**Brief:** Every line of the data below should be retyped exactly.

Information supplied START

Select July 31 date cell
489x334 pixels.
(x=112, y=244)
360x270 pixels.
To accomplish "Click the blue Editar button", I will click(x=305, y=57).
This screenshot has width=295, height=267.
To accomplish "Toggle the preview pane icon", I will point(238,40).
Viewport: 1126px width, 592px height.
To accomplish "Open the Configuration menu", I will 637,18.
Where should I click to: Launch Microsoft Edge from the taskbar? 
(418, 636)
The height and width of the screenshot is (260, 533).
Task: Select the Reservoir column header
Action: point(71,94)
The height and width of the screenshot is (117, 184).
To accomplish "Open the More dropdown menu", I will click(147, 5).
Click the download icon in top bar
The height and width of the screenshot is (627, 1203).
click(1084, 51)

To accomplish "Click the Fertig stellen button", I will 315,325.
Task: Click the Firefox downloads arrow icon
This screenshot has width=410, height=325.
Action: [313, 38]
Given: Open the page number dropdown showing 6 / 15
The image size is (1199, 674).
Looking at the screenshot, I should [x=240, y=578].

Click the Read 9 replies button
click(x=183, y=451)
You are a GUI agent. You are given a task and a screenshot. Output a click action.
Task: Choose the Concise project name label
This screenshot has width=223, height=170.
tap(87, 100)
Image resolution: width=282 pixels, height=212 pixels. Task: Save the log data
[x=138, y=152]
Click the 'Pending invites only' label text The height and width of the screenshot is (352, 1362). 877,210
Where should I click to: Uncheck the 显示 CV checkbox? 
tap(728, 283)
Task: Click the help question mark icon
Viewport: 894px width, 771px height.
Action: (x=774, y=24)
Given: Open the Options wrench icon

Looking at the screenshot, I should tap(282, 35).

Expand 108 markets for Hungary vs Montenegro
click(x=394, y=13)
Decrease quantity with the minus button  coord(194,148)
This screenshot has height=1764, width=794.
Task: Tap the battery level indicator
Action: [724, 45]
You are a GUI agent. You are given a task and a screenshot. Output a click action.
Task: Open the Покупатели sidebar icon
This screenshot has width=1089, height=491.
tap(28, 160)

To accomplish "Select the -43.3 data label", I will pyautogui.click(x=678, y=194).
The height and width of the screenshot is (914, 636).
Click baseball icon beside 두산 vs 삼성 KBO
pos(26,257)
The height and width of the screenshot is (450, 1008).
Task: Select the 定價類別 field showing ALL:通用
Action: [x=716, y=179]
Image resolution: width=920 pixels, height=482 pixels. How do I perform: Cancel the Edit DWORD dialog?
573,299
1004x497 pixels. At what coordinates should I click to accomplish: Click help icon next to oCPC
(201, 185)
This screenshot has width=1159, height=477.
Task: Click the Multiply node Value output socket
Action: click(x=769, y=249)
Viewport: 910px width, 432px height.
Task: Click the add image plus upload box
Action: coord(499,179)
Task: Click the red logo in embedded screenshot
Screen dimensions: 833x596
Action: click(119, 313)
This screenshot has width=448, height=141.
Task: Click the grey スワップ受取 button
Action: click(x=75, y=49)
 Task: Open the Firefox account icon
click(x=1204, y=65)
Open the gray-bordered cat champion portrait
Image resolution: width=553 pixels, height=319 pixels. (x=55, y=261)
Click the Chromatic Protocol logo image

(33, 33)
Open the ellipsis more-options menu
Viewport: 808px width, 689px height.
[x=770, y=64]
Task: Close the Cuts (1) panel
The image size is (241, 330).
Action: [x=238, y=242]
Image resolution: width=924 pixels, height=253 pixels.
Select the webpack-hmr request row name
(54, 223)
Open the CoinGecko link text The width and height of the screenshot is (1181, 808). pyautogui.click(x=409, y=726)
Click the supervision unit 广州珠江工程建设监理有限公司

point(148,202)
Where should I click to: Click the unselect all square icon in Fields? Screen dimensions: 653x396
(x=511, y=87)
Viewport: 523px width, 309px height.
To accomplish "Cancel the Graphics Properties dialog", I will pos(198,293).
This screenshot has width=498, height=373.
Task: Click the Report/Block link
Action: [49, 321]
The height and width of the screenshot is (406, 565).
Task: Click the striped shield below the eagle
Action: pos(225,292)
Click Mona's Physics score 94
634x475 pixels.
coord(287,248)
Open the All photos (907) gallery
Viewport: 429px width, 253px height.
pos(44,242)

Information supplied END

**Exercise answer:**
Select July 31 date cell
489x334 pixels.
(x=112, y=244)
360x270 pixels.
To accomplish "Click the blue Editar button", I will click(x=305, y=57).
This screenshot has width=295, height=267.
To accomplish "Toggle the preview pane icon", I will point(238,40).
Viewport: 1126px width, 592px height.
To accomplish "Open the Configuration menu", I will 637,18.
Where should I click to: Launch Microsoft Edge from the taskbar? 
(418, 636)
The height and width of the screenshot is (260, 533).
Task: Select the Reservoir column header
Action: point(71,94)
The height and width of the screenshot is (117, 184).
To accomplish "Open the More dropdown menu", I will click(147, 5).
Click the download icon in top bar
The height and width of the screenshot is (627, 1203).
click(1084, 51)

To accomplish "Click the Fertig stellen button", I will 315,325.
Task: Click the Firefox downloads arrow icon
This screenshot has width=410, height=325.
Action: [313, 38]
Given: Open the page number dropdown showing 6 / 15
The image size is (1199, 674).
Looking at the screenshot, I should [x=240, y=578].

Click the Read 9 replies button
click(x=183, y=451)
You are a GUI agent. You are given a task and a screenshot. Output a click action.
Task: Choose the Concise project name label
This screenshot has width=223, height=170.
tap(87, 100)
Image resolution: width=282 pixels, height=212 pixels. Task: Save the log data
[x=138, y=152]
Click the 'Pending invites only' label text The height and width of the screenshot is (352, 1362). 877,210
Where should I click to: Uncheck the 显示 CV checkbox? 
tap(728, 283)
Task: Click the help question mark icon
Viewport: 894px width, 771px height.
Action: (x=774, y=24)
Given: Open the Options wrench icon

Looking at the screenshot, I should tap(282, 35).

Expand 108 markets for Hungary vs Montenegro
click(x=394, y=13)
Decrease quantity with the minus button  coord(194,148)
This screenshot has height=1764, width=794.
Task: Tap the battery level indicator
Action: [724, 45]
You are a GUI agent. You are given a task and a screenshot. Output a click action.
Task: Open the Покупатели sidebar icon
This screenshot has width=1089, height=491.
tap(28, 160)

To accomplish "Select the -43.3 data label", I will pyautogui.click(x=678, y=194).
The height and width of the screenshot is (914, 636).
Click baseball icon beside 두산 vs 삼성 KBO
pos(26,257)
The height and width of the screenshot is (450, 1008).
Task: Select the 定價類別 field showing ALL:通用
Action: [x=716, y=179]
Image resolution: width=920 pixels, height=482 pixels. How do I perform: Cancel the Edit DWORD dialog?
573,299
1004x497 pixels. At what coordinates should I click to accomplish: Click help icon next to oCPC
(201, 185)
This screenshot has width=1159, height=477.
Task: Click the Multiply node Value output socket
Action: click(x=769, y=249)
Viewport: 910px width, 432px height.
Task: Click the add image plus upload box
Action: coord(499,179)
Task: Click the red logo in embedded screenshot
Screen dimensions: 833x596
Action: click(119, 313)
This screenshot has width=448, height=141.
Task: Click the grey スワップ受取 button
Action: click(x=75, y=49)
 Task: Open the Firefox account icon
click(x=1204, y=65)
Open the gray-bordered cat champion portrait
Image resolution: width=553 pixels, height=319 pixels. (x=55, y=261)
Click the Chromatic Protocol logo image

(33, 33)
Open the ellipsis more-options menu
Viewport: 808px width, 689px height.
[x=770, y=64]
Task: Close the Cuts (1) panel
The image size is (241, 330).
Action: [x=238, y=242]
Image resolution: width=924 pixels, height=253 pixels.
Select the webpack-hmr request row name
(54, 223)
Open the CoinGecko link text The width and height of the screenshot is (1181, 808). pyautogui.click(x=409, y=726)
Click the supervision unit 广州珠江工程建设监理有限公司

point(148,202)
Where should I click to: Click the unselect all square icon in Fields? Screen dimensions: 653x396
(x=511, y=87)
Viewport: 523px width, 309px height.
To accomplish "Cancel the Graphics Properties dialog", I will pos(198,293).
This screenshot has width=498, height=373.
Task: Click the Report/Block link
Action: [49, 321]
The height and width of the screenshot is (406, 565).
Task: Click the striped shield below the eagle
Action: pos(225,292)
Click Mona's Physics score 94
634x475 pixels.
coord(287,248)
Open the All photos (907) gallery
Viewport: 429px width, 253px height.
pos(44,242)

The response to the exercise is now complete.